Tim Kaine campaigns with Barack Obama in Virginia

Rachel Rose Hartman

Politically vulnerable Democrats across the country may be shying away from President Barack Obama. But not Virginia Senate candidate Tim Kaine.

Former Gov. Kaine on Friday got to play sidekick and opening act for Obama as the commander in chief made a three-stop campaign swing in his home state.

Kaine touted the president's economic record, praised his re-election campaign and generally fired up the crowd in his introductory speech for the president at Obama's first rally Friday, in Virginia Beach.

Kaine is waging one of the most-watched Senate campaigns in the country against former Republican Sen. George Allen in the race to succeed retiring Democratic Sen. Jim Webb. Political strategists say the race, occurring in a crucial swing state, is the down-ballot contest that will be most closely tied to the presidential race.

In many competitive states across the country, politically vulnerable Democrats are skipping attendance at this summer's Democratic National Convention, where Obama will receive the party's nomination. Others, such as North Carolina Reps. Larry Kissell and Mike McIntyre, have refused to endorse the president, and others are using advertising to directly distance themselves from Obama. But Kaine's decision to tour with Obama Friday makes clear his willingness to align himself with the president despite his low poll numbers in many competitive states.

A poll released Wednesday from Public Policy Polling (pdf) suggests that there's method behind Kaine's decision-making. "He may receive coattails from Barack Obama, who's faring quite well in the state at this point," PPP president Dean Debnam said in his analysis.

That poll showed the Senate race to currently be a tossup, with Kaine receiving 46 percent to 44 percent for Allen. The poll's margin of error was plus or minus 3.9 percentage points.

The president on Friday had Kaine as well as Democratic Sen. Mark Warner fly with him on Air Force One to their first stop in Virginia Beach, where both introduced the president.

Kaine received a shout-out when it was the president's turn to speak. "Your outstanding former governor and soon-to-be United States Senator Tim Kaine!" the president told the crowd.

Republicans used the campaign appearances as an opportunity to attack Kaine, with National Republican Senatorial Committee spokesman Brian Walsh saying in a release to reporters that "it reminds Virginians that Kaine has a record of putting his loyalty to President Obama ahead of Virginia jobs."

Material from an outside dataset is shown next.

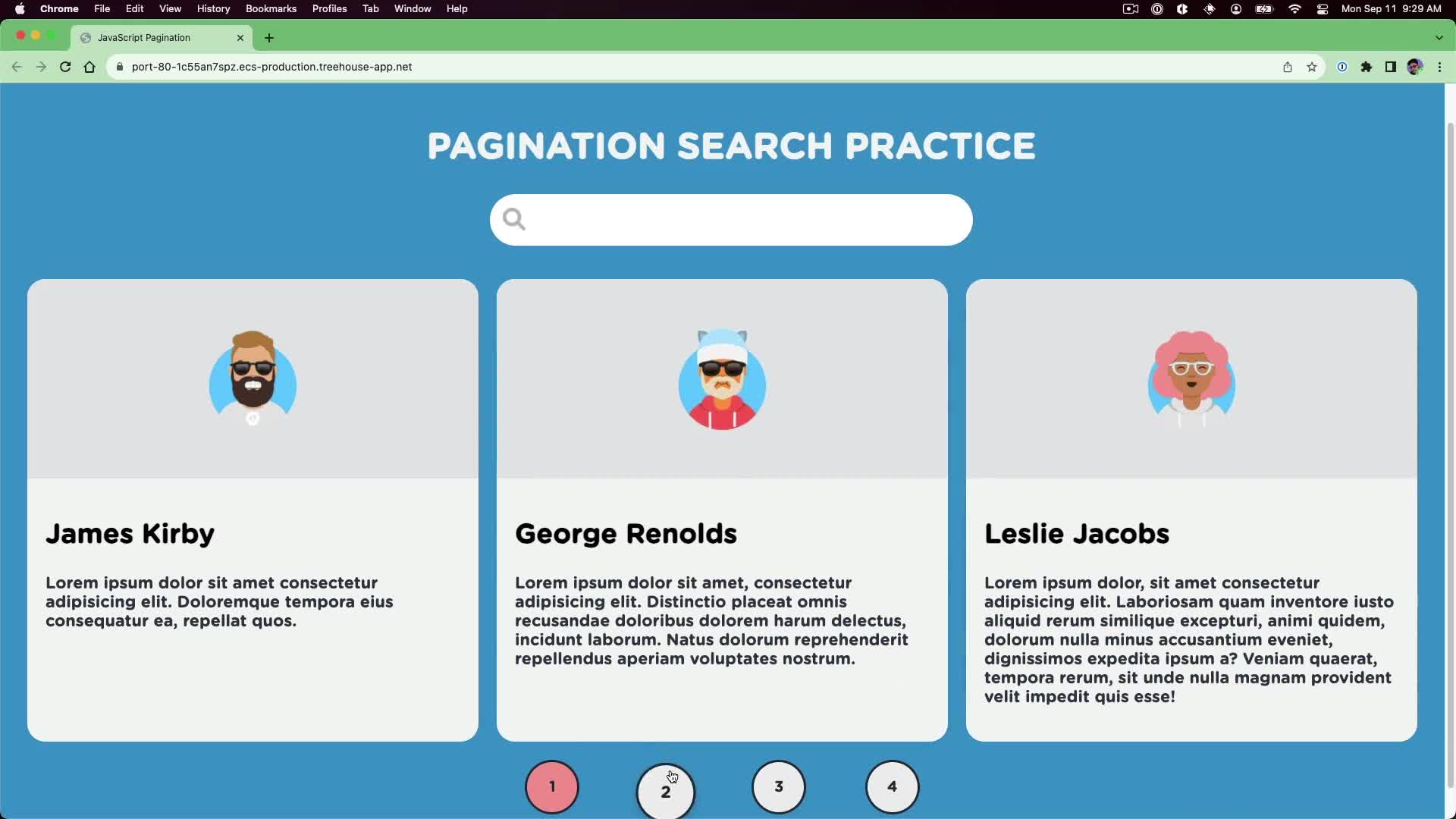Open Control Center in the menu bar
The height and width of the screenshot is (819, 1456).
1323,8
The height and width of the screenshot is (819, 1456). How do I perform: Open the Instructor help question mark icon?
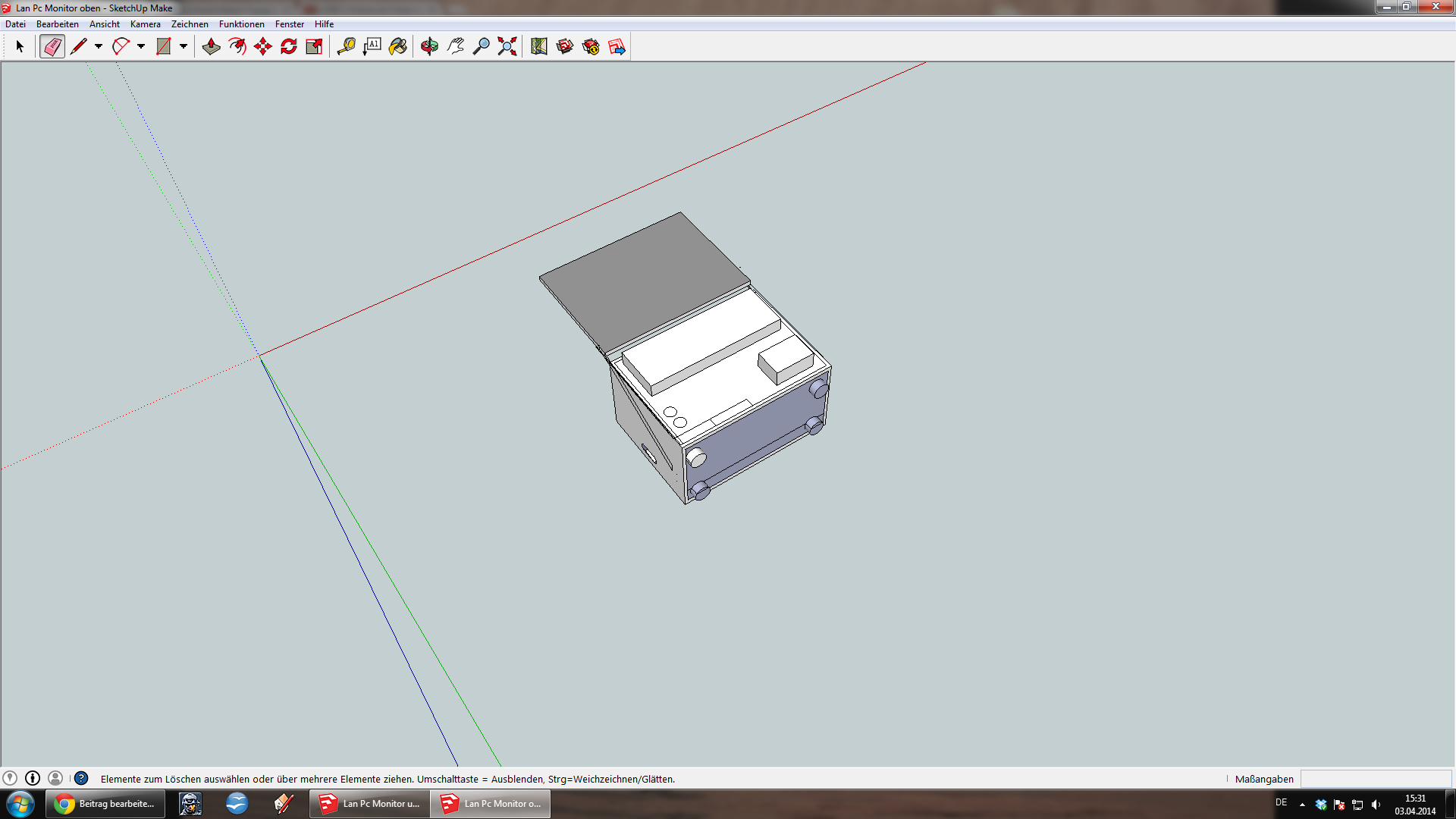coord(81,778)
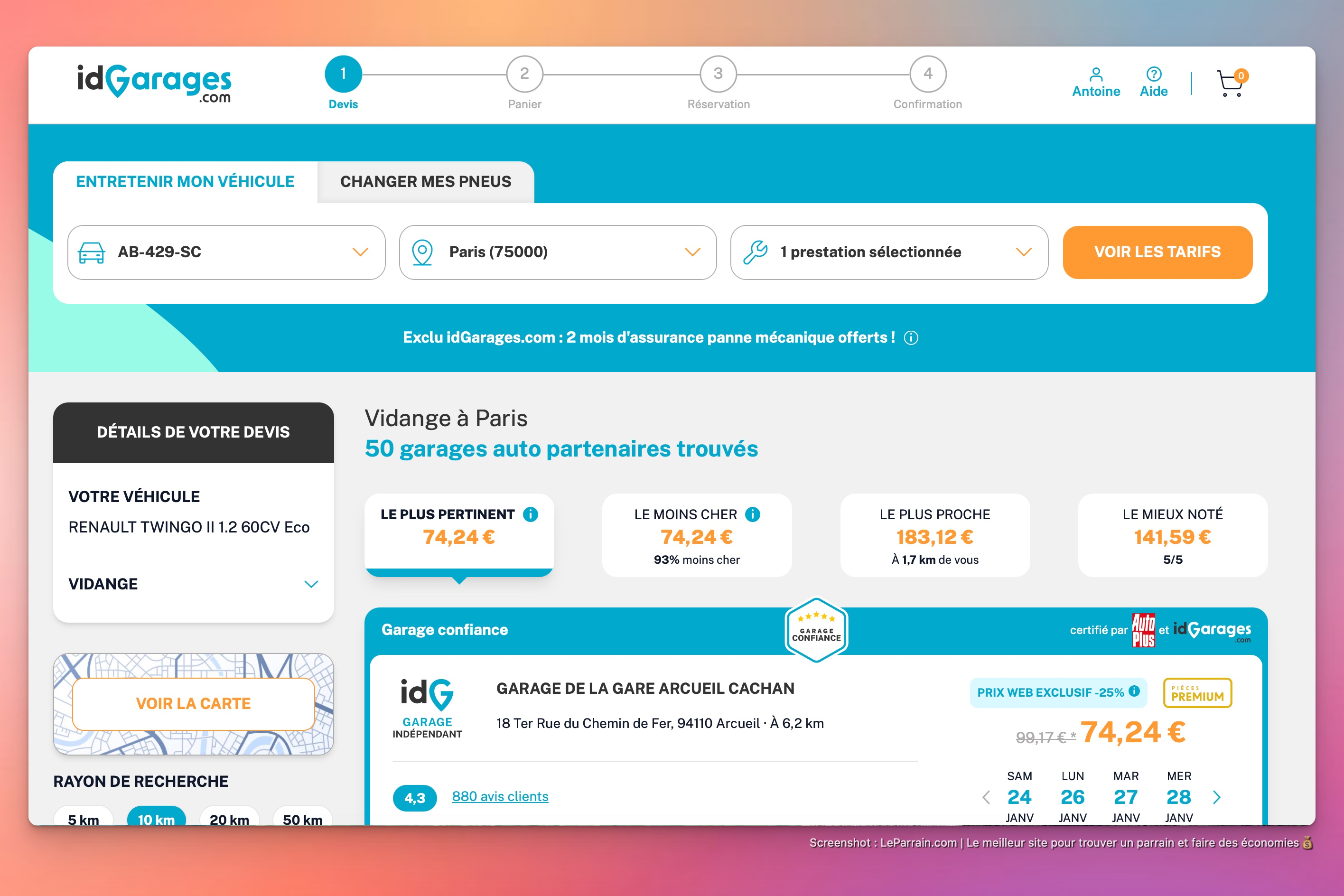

Walsh criticized Obama on defense cuts saying, "Virginians are rightfully left to wonder if Kaine still believes that 'everything has to be on the table' when it comes to cutting Virginia's military resources."

Friday's campaign swing feeds into Republican arguments that Kaine is too closely tied to Washington. "Tim Kaine left Virginia for Washington and was a cheerleader for massive spending," states the announcer in an attack ad released this week for Crossroads GPS.

Expect to see photos of Friday's events coming soon to an attack ad near you.